Sometimes people just make up stuff because the facts don't fit the story they want to tell you.

You will probably come across stuff that people say about the benchmarks game. Do they show that what they claim is true? If they provide a URL, does the content actually confirm what they say?

Perhaps they are genuinely mistaken. Perhaps the content changed.

The guy that runs it arbitrarily decided to stop tracking some languages he didn't care about…

… and stop tracking other languages I did care about (and stop tracking other languages I contributed programs for).

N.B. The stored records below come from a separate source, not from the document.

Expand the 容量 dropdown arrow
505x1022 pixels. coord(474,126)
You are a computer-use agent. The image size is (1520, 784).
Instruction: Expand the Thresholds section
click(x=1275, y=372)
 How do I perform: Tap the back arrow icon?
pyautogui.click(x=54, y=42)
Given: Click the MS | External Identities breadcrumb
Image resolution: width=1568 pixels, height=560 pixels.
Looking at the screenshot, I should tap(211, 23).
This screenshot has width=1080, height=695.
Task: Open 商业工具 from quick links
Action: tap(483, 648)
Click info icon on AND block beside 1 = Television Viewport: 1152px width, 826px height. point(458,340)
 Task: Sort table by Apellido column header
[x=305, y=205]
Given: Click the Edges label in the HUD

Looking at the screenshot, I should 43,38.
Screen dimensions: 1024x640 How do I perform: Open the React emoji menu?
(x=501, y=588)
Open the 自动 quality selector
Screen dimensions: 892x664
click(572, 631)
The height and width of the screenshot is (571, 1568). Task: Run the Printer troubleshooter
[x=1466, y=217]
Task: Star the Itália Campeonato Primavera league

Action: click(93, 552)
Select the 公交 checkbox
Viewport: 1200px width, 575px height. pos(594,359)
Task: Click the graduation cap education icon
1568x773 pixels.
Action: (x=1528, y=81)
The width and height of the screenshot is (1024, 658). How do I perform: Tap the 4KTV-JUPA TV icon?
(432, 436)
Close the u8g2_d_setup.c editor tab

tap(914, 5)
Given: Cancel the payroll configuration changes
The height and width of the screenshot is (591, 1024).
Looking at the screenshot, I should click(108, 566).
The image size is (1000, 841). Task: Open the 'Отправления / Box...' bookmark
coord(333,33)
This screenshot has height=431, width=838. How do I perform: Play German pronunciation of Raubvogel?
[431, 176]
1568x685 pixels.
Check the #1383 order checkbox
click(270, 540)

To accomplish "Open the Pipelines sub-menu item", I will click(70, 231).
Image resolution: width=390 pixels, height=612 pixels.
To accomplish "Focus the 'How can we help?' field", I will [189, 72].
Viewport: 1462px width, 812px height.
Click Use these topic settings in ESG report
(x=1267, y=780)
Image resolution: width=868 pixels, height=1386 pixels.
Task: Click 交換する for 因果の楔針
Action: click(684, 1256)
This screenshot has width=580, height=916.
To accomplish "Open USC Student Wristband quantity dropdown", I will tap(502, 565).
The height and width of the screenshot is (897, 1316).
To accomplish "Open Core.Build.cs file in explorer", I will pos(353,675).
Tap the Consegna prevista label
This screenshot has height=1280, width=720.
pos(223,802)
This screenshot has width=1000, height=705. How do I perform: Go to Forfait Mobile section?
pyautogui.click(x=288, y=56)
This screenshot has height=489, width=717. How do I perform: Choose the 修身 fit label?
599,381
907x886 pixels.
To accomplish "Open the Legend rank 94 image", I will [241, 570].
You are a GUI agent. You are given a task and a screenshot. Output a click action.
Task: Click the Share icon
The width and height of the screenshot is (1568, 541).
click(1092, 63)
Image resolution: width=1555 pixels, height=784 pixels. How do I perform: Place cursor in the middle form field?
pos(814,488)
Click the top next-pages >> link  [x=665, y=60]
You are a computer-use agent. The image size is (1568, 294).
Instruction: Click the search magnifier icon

Because I know it will take more time than I choose.
Been there; done that.

Measurements are no longer made for these language implementations —
ATS, FreeBASIC, CINT, Cyclone, Intel C, Tiny C, Mono C#, Mono F#, Intel C++, CAL, Clean, Clojure, Digital Mars D, GNU D, Gwydion Dylan, SmartEiffel, bigForth, GNU GForth, G95 Fortran, Groovy, Icon, Io, Java -client, Java -Xint, gcj Java, Rhino JavaScript, SpiderMonkey, TraceMonkey, Lisaac, LuaJIT, Mercury, Mozart/Oz, Nice, Oberon-2, Objective-C, Pike, SWI Prolog, YAP Prolog, IronPython, PyPy, Rebol, Rexx, Scala, Bigloo Scheme, Chicken Scheme, Ikarus Scheme, GNU Smalltalk, Squeak Smalltalk, Mlton SML, SML/NJ, Tcl, Zonnon.

If you're interested in something not shown on the benchmarks game website then please take the program source code and the measurement scripts and publish your own measurements.

…a lot more publicity than some 3rd party mini benchmark site…

Yes and when you make measurements for some proggit popular programming language implementations, and publish them and promote them, they too will attract attention and be the basis of another successful website.

So, start — make measurements for yourself, for the language implementations that interest you. Maybe Crystal or Nim or [pdf] Julia; maybe something else.

Then, follow through — update the language implementations, update the programs, update the measurements, update the presentation: again, and again, and again.

Wtf kind of benchmark counts the jvm startup time?

Compare the times against [pdf] Java Microbenchmark Harness reports:

secs JMH Average
n-body 21.54 23.367 ± 0.062
spectral-norm 4.29 4.061 ± 0.054
meteor-contest 0.24 0.112 ± 0.001

JVM start-up, JIT, OSR… are quickly effective and typical cold / warmed-up comparison at most of these workloads will show miniscule difference. Note the exception.

(In stark contrast to the traditional expectation of warmup, some benchmarks exhibit slowdown, where the performance of in-process iterations drops over time.)

…to dispute a decision you basically need to pray the maintainer reopens it for some reason.

Never true. Followup comments could always be made in the project ticket tracker. There was a public discussion forum, etc. etc.

Someone's brilliant hack was rejected. Someone saw the opportunity to push traffic to their personal blog.

There's a reason they call it a game

Not really. The name "benchmarks game" signifies nothing more than the fact that programmers contribute programs that compete (but try to remain comparable) for fun not money.

Once upon a time…

Doug Bagley had a burst of crazy curiosity: When I started this project, my goal was to compare all the major scripting languages. Then I started adding in some compiled languages for comparison…

That project was abandoned in 2002, restarted in 2004 by Brent Fulgham, continued from 2008 by Isaac Gouy, and interrupted in 2018 by the Debian Alioth hosting service EOL. Everything has changed; several times.

April 2017 through March 2018, Google Analytics saw 477,419 users.

Enough that many web search results show web spam - be careful!